Victoria Research Web

Open Access 19th-century Periodicals

Here is a preliminary attempt at creating a working list of 19th-century British periodicals that are accessible online for free, as distinct from the much larger number of titles to be found behind the subscription paywalls of the commercial Gale and ProQuest collections. The core of the list is based on the list of serials assembled by John Mark Ockerbloom and his team at Penn, as part of their Online Books pages, with additions from various other sources,

Many of these titles are partial runs, and most are linked to the copy found in HathiTrust, which imposes a very useful bibliographical order onto scans by Google Books (and others) and provides an elegant reader interface.  HathiTrust has two grave drawbacks, however:  (1) some titles are not accessible, in whole or in part, outside of the U.S., and (2) most titles, although they can be searched and read online and a few individual pages copied, cannot be wholly downloaded unless you are affiliated with a university that is a member.  Luckily, a downloadable copy of a periodical listed only from HathiTrust can usually be found using the "Find in Google Books" link (under the "Get this item" tab at left) on the HathiTrust page for the item. 

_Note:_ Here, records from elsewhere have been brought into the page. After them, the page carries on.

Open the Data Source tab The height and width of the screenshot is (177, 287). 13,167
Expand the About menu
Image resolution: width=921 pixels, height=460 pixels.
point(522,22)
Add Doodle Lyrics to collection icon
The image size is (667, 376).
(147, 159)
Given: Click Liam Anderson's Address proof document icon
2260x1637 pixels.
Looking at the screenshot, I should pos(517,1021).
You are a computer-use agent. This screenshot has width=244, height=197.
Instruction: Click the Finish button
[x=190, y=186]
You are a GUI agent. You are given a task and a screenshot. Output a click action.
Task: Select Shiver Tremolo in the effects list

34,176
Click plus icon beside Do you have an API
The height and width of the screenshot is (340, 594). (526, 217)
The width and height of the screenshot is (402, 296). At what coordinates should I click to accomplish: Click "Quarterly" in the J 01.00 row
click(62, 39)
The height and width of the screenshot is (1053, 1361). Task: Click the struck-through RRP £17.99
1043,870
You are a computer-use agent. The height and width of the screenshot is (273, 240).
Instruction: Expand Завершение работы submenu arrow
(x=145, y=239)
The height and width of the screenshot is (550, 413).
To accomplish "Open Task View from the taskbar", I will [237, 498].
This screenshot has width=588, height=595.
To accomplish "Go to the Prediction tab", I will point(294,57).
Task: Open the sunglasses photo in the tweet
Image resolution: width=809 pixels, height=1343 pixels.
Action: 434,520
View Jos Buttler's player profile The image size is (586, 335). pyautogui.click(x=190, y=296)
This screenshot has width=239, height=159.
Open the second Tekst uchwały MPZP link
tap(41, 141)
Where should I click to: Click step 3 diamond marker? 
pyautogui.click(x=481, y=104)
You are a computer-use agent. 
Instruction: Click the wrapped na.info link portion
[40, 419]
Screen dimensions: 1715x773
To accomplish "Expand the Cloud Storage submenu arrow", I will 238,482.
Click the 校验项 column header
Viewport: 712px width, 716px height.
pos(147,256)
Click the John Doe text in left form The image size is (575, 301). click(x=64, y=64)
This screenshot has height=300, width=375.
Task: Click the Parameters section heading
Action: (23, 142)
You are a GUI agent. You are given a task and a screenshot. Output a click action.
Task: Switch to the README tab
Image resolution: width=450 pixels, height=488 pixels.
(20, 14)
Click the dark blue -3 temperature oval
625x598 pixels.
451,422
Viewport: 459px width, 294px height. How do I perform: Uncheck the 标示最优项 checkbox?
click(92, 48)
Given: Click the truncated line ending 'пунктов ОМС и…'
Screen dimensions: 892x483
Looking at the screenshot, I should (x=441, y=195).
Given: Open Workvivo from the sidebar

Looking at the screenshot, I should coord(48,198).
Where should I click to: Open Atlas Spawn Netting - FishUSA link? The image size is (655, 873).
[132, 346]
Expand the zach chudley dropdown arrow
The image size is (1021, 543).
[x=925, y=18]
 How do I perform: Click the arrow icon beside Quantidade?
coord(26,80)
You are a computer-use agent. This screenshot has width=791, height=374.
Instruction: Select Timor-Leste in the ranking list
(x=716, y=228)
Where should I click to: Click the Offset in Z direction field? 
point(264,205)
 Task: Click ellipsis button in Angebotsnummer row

The difficulties posed by HathiTrust are not found in Internet Archive, although the IA has disadvantages of its own: volumes show up separately rather than as a set, searching for titles from scratch can be difficult, it is not nearly as sophisticated about metadata, and sometimes its scans are lousy.  A few of these links are to open-access curated collections like The Yellow Nineties, BLT19, and Nineteenth Century Serials Edition.  Where the link is to Google Books alone (rather than from the Online Books page) it is to the earliest available volume; to see more volumes, if any, of that title, scroll down and click on "Other editions" or "More editions." Titles not listed here may well be locatable through the Advanced Search feature of Google Books

The periodical press of 19th-century Britain was incomprehensibly large and varied.  John North has estimated that over 70,000 titles of magazines and newspapers were published over that period.  Any list like this one can only begin to suggest that variety.  Yet you will find here some of the most important examples of the vastly influential organs of middle-class opinion alongside serial reports of learned societies, comic papers, professional and trade papers, hobbyist magazines, journals published by and for women, literary magazines, the religious press, and much else.  Happy browsing!